● **TASK DIRECTIONS**
For each statement below, answer yes or no according to the patch discussion, and quote the words of the discussion that decide it. 1. The reply says is_page_ptr() is reached only through count_partial(). 2. The reply offers to drop the definition of VMEMMAP_VADDR for ppc64. 3. The reply favors changing the callers of is_page_ptr() over improving the function itself.

● **SOURCE EXCERPT**

——

[Crash-utility] [PATCH] Speed up "kmem -[sS]" by optimizing is_page_ptr()

Dave Anderson anderson at redhat.com
Fri Feb 16 21:18:09 UTC 2018



----- Original Message -----
> Hi Dave,
> 
> On 2/15/2018 12:38 PM, Dave Anderson wrote:
> ...
> >>>> Because of your questions about ppc64, possible backwards-compatibility
> >>>> issues,
> >>>> or potential future changes to page.flags usage, this permanent change
> >>>> to the
> >>>> is_page_ptr() function solely for the purposes of SLUB's count_partial()
> >>>> function
> >>>> makes me nervous.
> >>>
> >>> Sorry, my explanation was not enough. Please let me supplement a little.
> >>> As far as I know, the count_partial() is the function which could receive
> >>> the
> >>> effect of this patch most.  But is_page_ptr() could be called many times
> >>> also
> >>> through the other functions, so this will improve them, too.  Moreover,
> >>> the
> >>> is_page_ptr()'s loop could loop NR_MEM_SECTIONS() times, which is
> >>> 33554432
> >>> on x86_64(5level) if I understand correctly, in the worst case.
> >>>
> >>> So I thought that ideally we should improve the is_page_ptr() itself if
> >>> possible,
> >>> rather than find the callers which could call it many times and change
> >>> them.
> >>> Also, I am willing to drop the definition of VMEMMAP_VADDR for ppc64 this
> >>> time.

——

● **DATA SHOWN**
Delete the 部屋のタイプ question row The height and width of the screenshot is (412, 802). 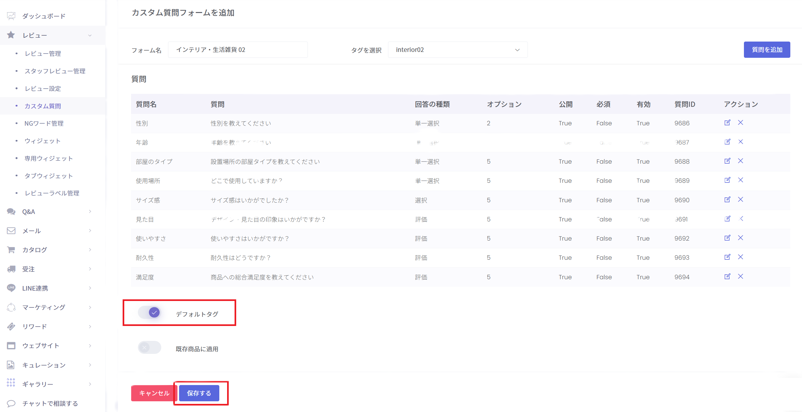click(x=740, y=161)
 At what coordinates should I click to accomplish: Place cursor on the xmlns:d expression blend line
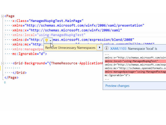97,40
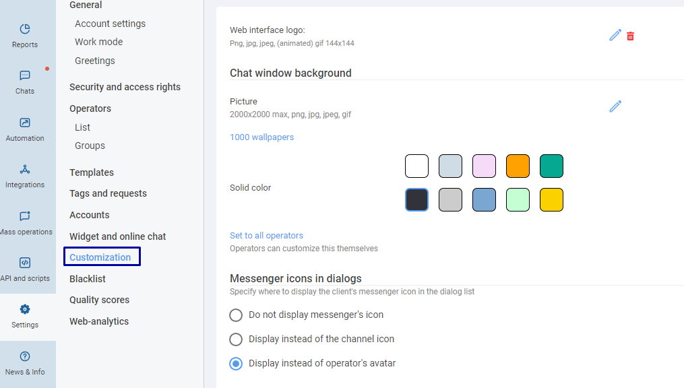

——

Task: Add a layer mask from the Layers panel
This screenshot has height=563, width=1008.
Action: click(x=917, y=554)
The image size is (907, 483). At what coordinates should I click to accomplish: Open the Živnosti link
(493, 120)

——

● **ANSWER TO THE PROBLEM**
1. No: "through the other functions, so this will improve them, too."
2. Yes: "Also, I am willing to drop the definition of VMEMMAP_VADDR for ppc64 this"
3. No: "So I thought that ideally we should improve the is_page_ptr() itself if"